REQUIREMENT: Return every line of the data that contains the string "Open".

THE INPUT:

>>>

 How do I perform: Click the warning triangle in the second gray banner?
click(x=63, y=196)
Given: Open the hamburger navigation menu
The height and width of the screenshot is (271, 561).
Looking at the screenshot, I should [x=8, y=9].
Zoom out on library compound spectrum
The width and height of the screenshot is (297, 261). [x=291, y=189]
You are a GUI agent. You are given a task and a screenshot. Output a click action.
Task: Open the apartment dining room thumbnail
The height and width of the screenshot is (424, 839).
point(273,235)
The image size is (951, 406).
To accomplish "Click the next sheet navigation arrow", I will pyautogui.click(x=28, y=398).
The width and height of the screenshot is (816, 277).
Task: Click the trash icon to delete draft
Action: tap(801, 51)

<<<

RESULT OF THIS TASK:
Given: Open the hamburger navigation menu
Task: Open the apartment dining room thumbnail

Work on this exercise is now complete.